January 31, 2020
(Winnipeg, MB) A $2 million award from the Canadian Microbiome Initiative 2 (CMI2) program will allow CHILD Cohort Study researchers to examine the trillions of microorganisms living inside the human body and uncover the role they play in causing asthma.
This five-year project will be co-led by Dr. Padmaja Subbarao at The Hospital for Sick Children and Dr. Meghan Azad at the University of Manitoba.
Funding was announced by the Honourable Patty Hajdu, Canada’s Minister of Health, as part of an $18-million investment from the Canadian Institutes of Health Research (CIHR) to better understand the role of the microbiome in human health and disease.
“This CIHR award is evidence of the incredible value of the CHILD Cohort Study (CHILD) as a platform for novel research,” said Dr. Subbarao, Director of CHILD, a pediatric respirologist at SickKids, and an Associate Professor at the University of Toronto.
“CHILD researchers have already published novel associations between important risk factors and asthma development, such as traffic-related air pollution, infant feeding practices, the gut microbiome, and early-life lung function trajectories. This funding will help us further that knowledge to understand the biological relationship between these risk factors and asthma, which in turn will lead to the development of new preventative and therapeutic interventions.”
The project, Causational Roles of the Gut Microbiome in Childhood Asthma: Leveraging the CHILD Cohort Study, will mine the extensive environmental, clinical and microbiome data, and biological samples available from CHILD to investigate:
- how an infant’s genetics, sex, and early-life exposures influence the microbiome-immune system co-development;
- the importance of breastmilk and antibiotics in shaping the infant gut microbiome;
- the impact of the microbiome on the risk of asthma; and
- microbiome-targeted interventions for asthma in mice.
“CHILD has shown that breastfed babies have higher levels of beneficial gut bacteria and a lower risk of developing asthma as they get older,” commented Dr. Azad, co-lead of the CHILD Manitoba site, a Canada Research Chair in Developmental Origins of Chronic Disease at the University of Manitoba, and a research scientist at the Children’s Hospital Research Institute of Manitoba (CHRIM). “This research will use new technologies to find out how gut bacteria are causing or preventing asthma and the role that early-life exposures, such as breastfeeding, play in modifying those bacteria.”
“Asthma affects about one in 10 children and it is the most common reason why children miss school or end up in hospital,” she added. “We are truly delighted to be recognized with this award, which will ultimately help us to improve the lives of Canadian children.”

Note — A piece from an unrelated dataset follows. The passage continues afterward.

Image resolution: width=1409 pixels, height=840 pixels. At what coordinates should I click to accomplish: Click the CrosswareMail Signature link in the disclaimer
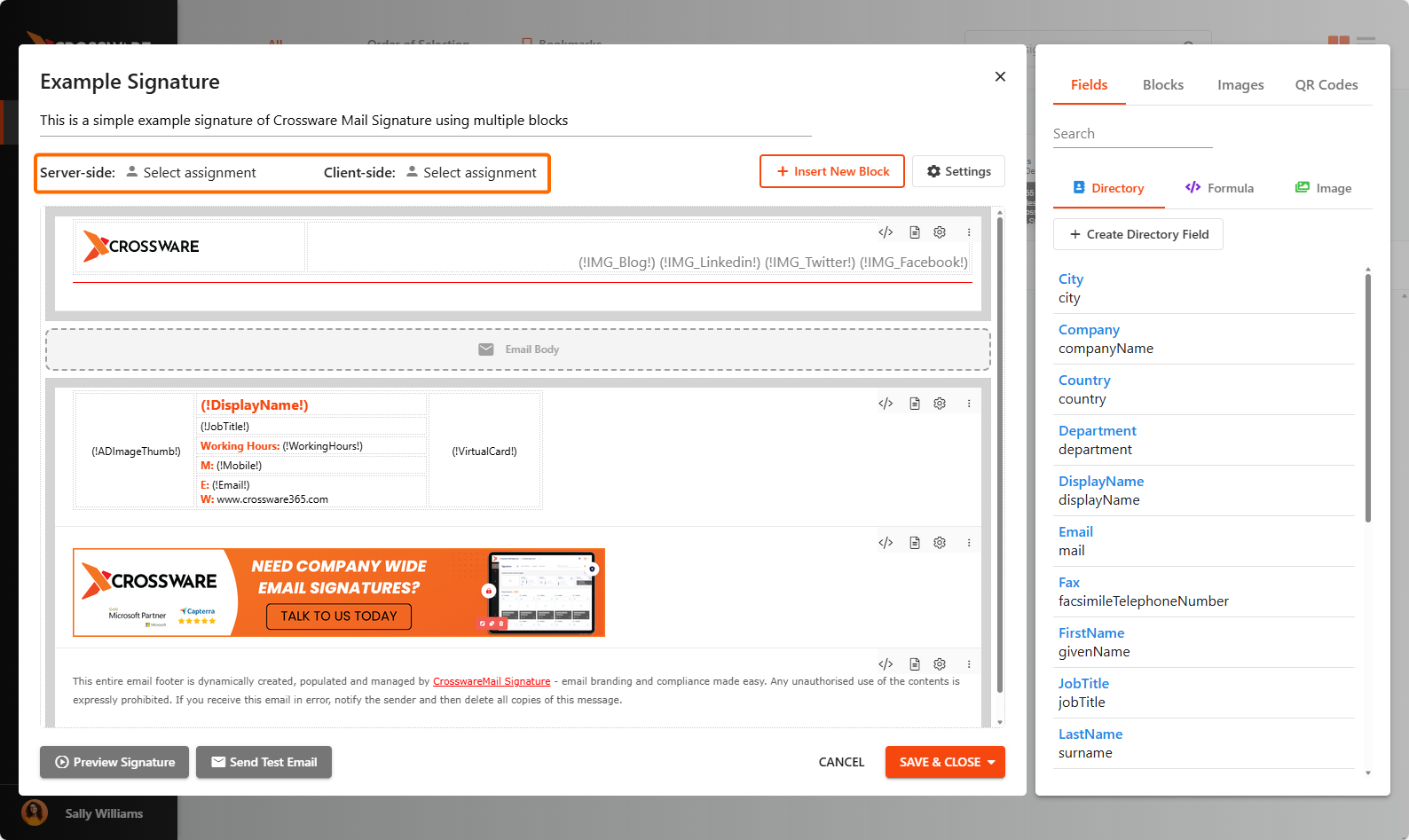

Principal Investigators on the project include: Dr. Qingling Duan (Queen’s University); Dr. Jeremy Hirota (McMaster University); Dr. Anita Kozyrskyj (University of Alberta); Dr. Wendy Lou (University of Toronto); Dr. Kelly McNagny (The University of British Columbia); Dr. Michael Surette (McMaster University); and CHILD Co-Director Dr. Stuart Turvey (The University of British Columbia).